Jeremy Howard proposed llms.txt in September 2024 as a website convention: a markdown file at the root telling LLMs what the site is about, with curated links to the most important content. Think robots.txt meets a site-map meets an elevator pitch. The question in every marketing channel since has been "should we ship one."

What the spec says

Two files: /llms.txt (curated summary and links) and /llms-full.txt (full markdown content of the site for ingestion). The proposal is explicitly for the LLM context window, not for crawling or ranking. It is not a signal any major LLM vendor has publicly committed to using.

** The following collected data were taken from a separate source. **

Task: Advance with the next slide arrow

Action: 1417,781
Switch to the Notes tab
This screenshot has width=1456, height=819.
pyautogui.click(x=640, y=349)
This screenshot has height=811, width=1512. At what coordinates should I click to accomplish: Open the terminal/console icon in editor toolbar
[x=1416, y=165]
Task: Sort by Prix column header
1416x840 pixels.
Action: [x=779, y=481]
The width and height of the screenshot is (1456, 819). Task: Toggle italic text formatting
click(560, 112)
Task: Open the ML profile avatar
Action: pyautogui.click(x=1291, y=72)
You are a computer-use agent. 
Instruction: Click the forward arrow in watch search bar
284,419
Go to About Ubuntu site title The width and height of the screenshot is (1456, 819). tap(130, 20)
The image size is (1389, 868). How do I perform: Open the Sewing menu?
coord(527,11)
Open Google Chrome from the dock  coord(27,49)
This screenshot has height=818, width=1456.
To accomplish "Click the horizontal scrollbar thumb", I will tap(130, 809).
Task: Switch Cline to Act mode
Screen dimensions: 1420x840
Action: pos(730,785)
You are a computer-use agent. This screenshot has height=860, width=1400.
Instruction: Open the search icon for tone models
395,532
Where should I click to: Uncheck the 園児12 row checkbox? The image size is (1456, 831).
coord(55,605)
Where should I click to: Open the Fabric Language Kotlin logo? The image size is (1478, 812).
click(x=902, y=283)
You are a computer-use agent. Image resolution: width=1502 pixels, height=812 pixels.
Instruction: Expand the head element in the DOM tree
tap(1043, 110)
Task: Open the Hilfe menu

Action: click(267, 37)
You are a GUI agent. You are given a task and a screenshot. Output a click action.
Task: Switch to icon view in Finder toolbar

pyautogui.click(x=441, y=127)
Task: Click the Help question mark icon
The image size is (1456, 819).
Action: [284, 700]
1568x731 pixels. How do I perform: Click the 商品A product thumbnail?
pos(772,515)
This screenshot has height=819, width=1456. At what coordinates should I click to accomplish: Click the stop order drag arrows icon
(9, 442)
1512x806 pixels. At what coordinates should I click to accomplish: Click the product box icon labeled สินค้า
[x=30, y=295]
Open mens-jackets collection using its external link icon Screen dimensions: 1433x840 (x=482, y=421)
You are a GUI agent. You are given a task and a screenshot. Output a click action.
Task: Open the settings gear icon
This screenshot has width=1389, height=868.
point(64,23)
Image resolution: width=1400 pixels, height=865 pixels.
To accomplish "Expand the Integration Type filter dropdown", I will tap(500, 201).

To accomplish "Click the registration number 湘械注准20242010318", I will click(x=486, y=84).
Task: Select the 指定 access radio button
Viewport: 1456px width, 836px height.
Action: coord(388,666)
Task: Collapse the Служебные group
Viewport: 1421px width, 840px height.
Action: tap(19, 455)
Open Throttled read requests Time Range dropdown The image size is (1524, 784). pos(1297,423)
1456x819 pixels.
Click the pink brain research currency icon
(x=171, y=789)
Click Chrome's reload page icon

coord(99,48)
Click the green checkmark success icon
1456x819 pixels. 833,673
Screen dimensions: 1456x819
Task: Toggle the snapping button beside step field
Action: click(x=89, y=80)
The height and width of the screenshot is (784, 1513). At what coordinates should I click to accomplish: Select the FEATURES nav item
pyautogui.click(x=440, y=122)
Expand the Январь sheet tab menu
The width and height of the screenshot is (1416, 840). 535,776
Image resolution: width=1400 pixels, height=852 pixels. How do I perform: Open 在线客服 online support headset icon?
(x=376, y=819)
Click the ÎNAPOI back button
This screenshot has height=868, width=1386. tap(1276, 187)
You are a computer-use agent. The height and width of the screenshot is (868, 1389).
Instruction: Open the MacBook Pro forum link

Who is actually respecting it

As of October 2024: nobody officially. Anthropic, OpenAI, Google, Meta. None have said they read llms.txt. A handful of smaller AI tools (Perplexity via community patches, some coding assistants) read it opportunistically. The reference implementation has ~1,800 GitHub stars.

Why the hype is ahead of the substance

We have seen three vendors pitch llms.txt as a paid deliverable in 2024. The value proposition: your site gets cited more often by LLMs. There is no evidence for this. The LLMs that drive the vast majority of answer traffic (ChatGPT, Perplexity, Claude, Gemini) do not document reading llms.txt. Claims to the contrary are unfalsifiable until the vendors publish their ingestion specs, which they do not.

The case for shipping one anyway

  • It costs roughly 2 hours of work to generate from an existing sitemap.

  • If a standard emerges, early adoption costs you nothing.

  • The exercise of writing a curated "what is this site" in markdown is genuinely useful for your own team.

The case against making it a priority

  • It is competing for attention with things that demonstrably work (structured data, entity clarity, citation-worthy content).

  • It has no measurable outcome today. You cannot A/B test it.

  • Agencies are selling it as an AI-SEO service. Be skeptical of anyone charging more than a few hundred dollars for a markdown file.

Our call

Ship one if you can automate it from a CMS in an afternoon. Do not pay anyone to write one. Do not expect measurable impact. Revisit in 12 months.